- **Task to complete**: Write out the records again exactly. Nothing should be dropped.

(Saved entries)
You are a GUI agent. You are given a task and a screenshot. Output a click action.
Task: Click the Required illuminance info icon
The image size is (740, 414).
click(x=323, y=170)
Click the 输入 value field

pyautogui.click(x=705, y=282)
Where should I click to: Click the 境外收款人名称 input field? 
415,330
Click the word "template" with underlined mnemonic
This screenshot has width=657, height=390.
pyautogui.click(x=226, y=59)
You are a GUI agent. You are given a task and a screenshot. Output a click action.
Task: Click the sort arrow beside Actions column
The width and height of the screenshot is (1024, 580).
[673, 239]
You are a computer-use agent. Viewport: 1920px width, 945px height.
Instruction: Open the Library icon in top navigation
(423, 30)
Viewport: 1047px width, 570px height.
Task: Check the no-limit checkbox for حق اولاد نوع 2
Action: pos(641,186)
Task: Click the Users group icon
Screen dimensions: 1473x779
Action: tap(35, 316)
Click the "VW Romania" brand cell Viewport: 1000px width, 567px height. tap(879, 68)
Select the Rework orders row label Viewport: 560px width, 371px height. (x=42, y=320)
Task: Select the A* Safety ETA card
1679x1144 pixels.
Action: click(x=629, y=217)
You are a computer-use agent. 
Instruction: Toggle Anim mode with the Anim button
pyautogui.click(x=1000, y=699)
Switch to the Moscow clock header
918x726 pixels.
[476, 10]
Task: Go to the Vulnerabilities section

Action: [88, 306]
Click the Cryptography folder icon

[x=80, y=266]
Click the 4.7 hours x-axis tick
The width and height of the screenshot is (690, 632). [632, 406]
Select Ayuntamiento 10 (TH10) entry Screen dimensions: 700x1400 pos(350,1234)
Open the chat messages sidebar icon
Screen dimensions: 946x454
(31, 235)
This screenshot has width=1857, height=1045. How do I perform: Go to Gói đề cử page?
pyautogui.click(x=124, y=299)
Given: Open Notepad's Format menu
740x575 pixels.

- **Exercise solution**:
You are a GUI agent. You are given a task and a screenshot. Output a click action.
Task: Click the Required illuminance info icon
The image size is (740, 414).
click(x=323, y=170)
Click the 输入 value field

pyautogui.click(x=705, y=282)
Where should I click to: Click the 境外收款人名称 input field? 
415,330
Click the word "template" with underlined mnemonic
This screenshot has width=657, height=390.
pyautogui.click(x=226, y=59)
You are a GUI agent. You are given a task and a screenshot. Output a click action.
Task: Click the sort arrow beside Actions column
The width and height of the screenshot is (1024, 580).
[673, 239]
You are a computer-use agent. Viewport: 1920px width, 945px height.
Instruction: Open the Library icon in top navigation
(423, 30)
Viewport: 1047px width, 570px height.
Task: Check the no-limit checkbox for حق اولاد نوع 2
Action: pos(641,186)
Task: Click the Users group icon
Screen dimensions: 1473x779
Action: tap(35, 316)
Click the "VW Romania" brand cell Viewport: 1000px width, 567px height. tap(879, 68)
Select the Rework orders row label Viewport: 560px width, 371px height. (x=42, y=320)
Task: Select the A* Safety ETA card
1679x1144 pixels.
Action: click(x=629, y=217)
You are a computer-use agent. 
Instruction: Toggle Anim mode with the Anim button
pyautogui.click(x=1000, y=699)
Switch to the Moscow clock header
918x726 pixels.
[476, 10]
Task: Go to the Vulnerabilities section

Action: [88, 306]
Click the Cryptography folder icon

[x=80, y=266]
Click the 4.7 hours x-axis tick
The width and height of the screenshot is (690, 632). [632, 406]
Select Ayuntamiento 10 (TH10) entry Screen dimensions: 700x1400 pos(350,1234)
Open the chat messages sidebar icon
Screen dimensions: 946x454
(31, 235)
This screenshot has width=1857, height=1045. How do I perform: Go to Gói đề cử page?
pyautogui.click(x=124, y=299)
Given: Open Notepad's Format menu
740x575 pixels.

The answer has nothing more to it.